Saved entries:
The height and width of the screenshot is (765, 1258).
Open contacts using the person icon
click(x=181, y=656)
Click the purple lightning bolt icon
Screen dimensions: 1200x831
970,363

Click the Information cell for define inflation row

--- YOUR INSTRUCTIONS ---
Reproduce each of the items above word for word, leaving nothing out and changing nothing.

--- FINAL RESULT ---
The height and width of the screenshot is (765, 1258).
Open contacts using the person icon
click(x=181, y=656)
Click the purple lightning bolt icon
Screen dimensions: 1200x831
970,363

Click the Information cell for define inflation row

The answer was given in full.